**ЗАДАНИЯ**
a - Ответьте на вопросы по отрывку о Степане Трофимовиче Верховенском.
(i) Из какого романа и какого автора взят этот персонаж?
(ii) Кто поёт в поэме, которую он написал?
(iii) Куда он прятал днём экземпляр присланного ему сборника?
b - Напишите продолжение отрывка о либерале Степане Трофимовиче Верховенском, начав сразу после его последнего предложения.

**ФРАГМЕНТ ТЕКСТА**
Элегантно облаченные в сплошной прогресс, все эти любители симпозиумов искреннейшим образом убеждены, что вокруг их пупа крутится человечество и сама земля. Вы помните «талантливого и многочтимого» либерала Степана Трофимовича Верховенского из «Бесов» Достоевского, который до «страсти» любил «гражданскую роль». Помните, как он написал нечто смелое – поэму, где все поют, даже насекомые и какой-то минерал. Эту поэму вдруг печатают «там, то есть за границей… Он был сначала испуган, бросился к губернатору и написал благороднейшее оправдательное письмо в Петербург… Одним словом, волновался целый месяц, но я убежден, что в таинственных изгибах своего сердца был польщен необыкновенно. Он чуть не спал с экземпляром доставленного ему сборника, а днем прятал его под тюфяк и даже не пускал женщину перестилать постель, и хоть ждал каждый день откуда-то какой-то телеграммы, но смотрел свысока. Телеграммы никакой не пришло».

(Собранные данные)
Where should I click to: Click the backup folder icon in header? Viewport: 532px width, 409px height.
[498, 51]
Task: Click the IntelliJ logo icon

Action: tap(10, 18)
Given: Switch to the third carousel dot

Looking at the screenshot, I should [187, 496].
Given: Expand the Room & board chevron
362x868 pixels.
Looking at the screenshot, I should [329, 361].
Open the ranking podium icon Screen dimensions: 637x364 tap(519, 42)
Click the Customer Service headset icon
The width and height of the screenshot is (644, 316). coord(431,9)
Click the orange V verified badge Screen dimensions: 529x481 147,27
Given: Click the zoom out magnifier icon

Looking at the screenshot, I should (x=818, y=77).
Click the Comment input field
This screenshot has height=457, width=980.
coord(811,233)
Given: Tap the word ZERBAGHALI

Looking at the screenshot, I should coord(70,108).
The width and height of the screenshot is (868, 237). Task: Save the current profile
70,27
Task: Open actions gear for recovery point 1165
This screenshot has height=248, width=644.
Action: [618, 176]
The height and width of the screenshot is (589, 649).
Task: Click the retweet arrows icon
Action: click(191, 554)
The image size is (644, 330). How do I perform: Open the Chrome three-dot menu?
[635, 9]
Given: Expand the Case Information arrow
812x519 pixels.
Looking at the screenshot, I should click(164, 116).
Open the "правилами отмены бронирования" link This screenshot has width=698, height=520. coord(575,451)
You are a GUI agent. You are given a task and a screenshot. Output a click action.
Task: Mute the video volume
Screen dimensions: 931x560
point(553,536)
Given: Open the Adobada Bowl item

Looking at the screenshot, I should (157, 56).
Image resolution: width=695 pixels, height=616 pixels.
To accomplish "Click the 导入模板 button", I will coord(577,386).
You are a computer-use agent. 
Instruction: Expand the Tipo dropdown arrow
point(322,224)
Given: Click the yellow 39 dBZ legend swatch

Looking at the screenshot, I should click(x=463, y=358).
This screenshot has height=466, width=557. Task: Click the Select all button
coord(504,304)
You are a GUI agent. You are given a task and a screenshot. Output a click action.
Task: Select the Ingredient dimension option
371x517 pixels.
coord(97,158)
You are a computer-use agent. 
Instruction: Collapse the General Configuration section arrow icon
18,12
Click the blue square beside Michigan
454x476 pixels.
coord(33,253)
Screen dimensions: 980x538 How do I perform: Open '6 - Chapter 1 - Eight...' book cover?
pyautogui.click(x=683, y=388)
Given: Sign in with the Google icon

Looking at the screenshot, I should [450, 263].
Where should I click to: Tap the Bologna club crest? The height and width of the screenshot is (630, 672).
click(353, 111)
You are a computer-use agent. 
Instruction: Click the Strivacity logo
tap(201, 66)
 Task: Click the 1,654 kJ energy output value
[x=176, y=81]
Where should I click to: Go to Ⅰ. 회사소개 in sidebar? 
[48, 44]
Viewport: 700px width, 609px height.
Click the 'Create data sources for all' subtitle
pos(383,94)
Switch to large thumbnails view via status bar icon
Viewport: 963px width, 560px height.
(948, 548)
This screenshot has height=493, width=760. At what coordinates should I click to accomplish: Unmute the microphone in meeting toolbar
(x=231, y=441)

**ОТВЕТЫ К УПРАЖНЕНИЮ**
a -
(i) Из «Бесов» Достоевского.
(ii) Все, даже насекомые и какой-то минерал.
(iii) Под тюфяк.

b -
Ясно, что наш смелый Степан Трофимович преувеличивал свою гражданскую роль, вряд ли кому было дело до него, хотя он «искренно сам верил всю свою жизнь, что в некоторых сферах его постоянно опасаются, что шаги его беспрерывно известны и сочтены и что каждый из трех сменившихся у нас в последние двадцать лет губернаторов, въезжая править губернией, уже привозил с собою некоторую и хлопотливую о нем мысль, внушенную ему свыше, и прежде всего при сдаче губернии».
Чтобы полнее представить себе значительность Степана Трофимовича, напомним, что он защитил блестящую диссертацию о «возникавшем было гражданском и ганзеатическом значении немецкого городка Ганау, в эпоху между 1413 и 1428 годами». Кроме того, Степану Трофимовичу принадлежит ряд замечательных мыслей, вроде: «я… всех русских мужичков отдам в обмен за одну Рашель»; «К тому же Россия есть слишком великое недоразумение, чтобы нам одним его разрешить, без немцев и без труда».
Конечно, в иных обстоятельствах Степаны Трофимовичи могут менять темы своих диссертаций, переваливаться на иной бочок своей «гражданской роли» – по многосторонности своей натуры. Пойдут труды соответственные – с надлежащей фразеологией и неусыпными ссылками. Где-то я читал, как ответил на высочайшее пожалование крепостными один благородный человек: «Куда уж мне до чужих душ, когда и со своей собственной я не умею справиться». Вот такое самоумаление уж никогда не придет в голову «досточтимым» прогрессистам. Они убеждены, что им под силу справиться с таким количеством душ, сколько их в человечестве. Они и не представляют себе иной аудитории, как целое человечество, не народ какой-нибудь. Народ для них – это провинциально.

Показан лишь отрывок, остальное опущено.